Tel Aviv on the other hand is a more "modern" city without the thousand years of history that Jerusalem has. However, it does have a much more active night life, and on Friday night and Saturday (the Sabbath) many places are open. In Jerusalem there is much less going on during that time.

Also take into account that the bus service between Tel Aviv and Jerusalem is about 45 minutes so you can go back and forth. There is also a lovely train ride worth taking although it takes quite a bit more time.

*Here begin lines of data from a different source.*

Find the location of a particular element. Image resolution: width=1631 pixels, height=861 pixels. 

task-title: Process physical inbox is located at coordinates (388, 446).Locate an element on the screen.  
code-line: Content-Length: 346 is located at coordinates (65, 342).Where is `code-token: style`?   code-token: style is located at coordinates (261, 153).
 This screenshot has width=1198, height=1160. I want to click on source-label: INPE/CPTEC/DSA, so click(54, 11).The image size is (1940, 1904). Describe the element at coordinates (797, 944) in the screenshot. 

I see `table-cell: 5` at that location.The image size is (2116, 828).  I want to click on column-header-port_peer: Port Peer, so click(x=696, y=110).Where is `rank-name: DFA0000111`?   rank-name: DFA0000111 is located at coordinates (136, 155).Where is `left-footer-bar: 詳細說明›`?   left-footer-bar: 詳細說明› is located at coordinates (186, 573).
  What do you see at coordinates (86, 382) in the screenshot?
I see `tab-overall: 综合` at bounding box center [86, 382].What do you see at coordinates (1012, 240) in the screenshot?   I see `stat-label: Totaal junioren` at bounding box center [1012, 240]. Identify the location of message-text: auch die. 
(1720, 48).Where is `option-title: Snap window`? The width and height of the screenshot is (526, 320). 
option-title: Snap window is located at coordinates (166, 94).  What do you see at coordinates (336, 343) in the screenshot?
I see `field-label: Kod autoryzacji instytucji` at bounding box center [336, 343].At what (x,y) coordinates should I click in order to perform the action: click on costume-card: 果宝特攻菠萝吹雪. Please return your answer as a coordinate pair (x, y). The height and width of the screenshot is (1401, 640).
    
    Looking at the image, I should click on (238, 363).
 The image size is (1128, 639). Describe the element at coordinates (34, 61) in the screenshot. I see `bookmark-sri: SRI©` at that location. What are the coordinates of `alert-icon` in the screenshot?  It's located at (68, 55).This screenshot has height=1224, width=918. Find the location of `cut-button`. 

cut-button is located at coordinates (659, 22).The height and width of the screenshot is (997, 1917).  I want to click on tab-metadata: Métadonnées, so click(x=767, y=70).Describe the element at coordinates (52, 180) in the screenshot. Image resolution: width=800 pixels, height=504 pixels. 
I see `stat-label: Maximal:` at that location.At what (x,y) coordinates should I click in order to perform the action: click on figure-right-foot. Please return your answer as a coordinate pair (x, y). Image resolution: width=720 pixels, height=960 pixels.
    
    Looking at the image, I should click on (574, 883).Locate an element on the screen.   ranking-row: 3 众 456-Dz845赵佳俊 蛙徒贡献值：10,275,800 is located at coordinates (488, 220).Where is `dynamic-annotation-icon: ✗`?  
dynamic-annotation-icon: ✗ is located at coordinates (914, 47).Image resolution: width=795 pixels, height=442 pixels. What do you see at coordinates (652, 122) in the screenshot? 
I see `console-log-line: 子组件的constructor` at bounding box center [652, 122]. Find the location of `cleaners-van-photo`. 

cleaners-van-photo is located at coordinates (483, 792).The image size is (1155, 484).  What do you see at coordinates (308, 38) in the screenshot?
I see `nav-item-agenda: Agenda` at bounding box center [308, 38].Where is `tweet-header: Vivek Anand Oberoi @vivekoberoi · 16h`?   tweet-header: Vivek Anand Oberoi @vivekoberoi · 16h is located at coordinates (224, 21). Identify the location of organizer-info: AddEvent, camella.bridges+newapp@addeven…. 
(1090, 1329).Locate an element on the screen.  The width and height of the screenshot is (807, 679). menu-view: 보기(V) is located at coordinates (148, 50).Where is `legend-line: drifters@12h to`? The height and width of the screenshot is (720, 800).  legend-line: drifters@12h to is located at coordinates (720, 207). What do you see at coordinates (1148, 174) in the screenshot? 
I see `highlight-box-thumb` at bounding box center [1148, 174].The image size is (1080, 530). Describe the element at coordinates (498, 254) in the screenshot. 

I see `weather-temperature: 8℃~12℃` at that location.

As Foot Ball said, it depends on what you are looking for but IMO you can't go wrong with either place.


----------



## jim42 (Sep 26, 2008)

Thanks for the responses........


----------



## jim42 (Sep 26, 2008)

Tel Aviv it will be. I will take bus/train and see as much as the country as I can. I have plenty of time for planning purposes as I will be in Mexico in Sep. Hopefully when the time comes I can still bum a free flight on a military aircraft thereby cutting back on expenses.


----------



## karen007 (Jul 3, 2013)

Nice choice.Tel Aviv is better one.Enjoy yourself!!


----------



## jim42 (Sep 26, 2008)

I have made airline reservations for Mar '15. Can anyone recommend a nice but moderately priced hotel in TA? Thanks, Jim


----------



## jim42 (Sep 26, 2008)

*Vaca*

Changed my mind........I will be staying in Jerusalem. Anyone know, rough guess, walking time from Yehuda St to Old City? Thanks again, Jim


----------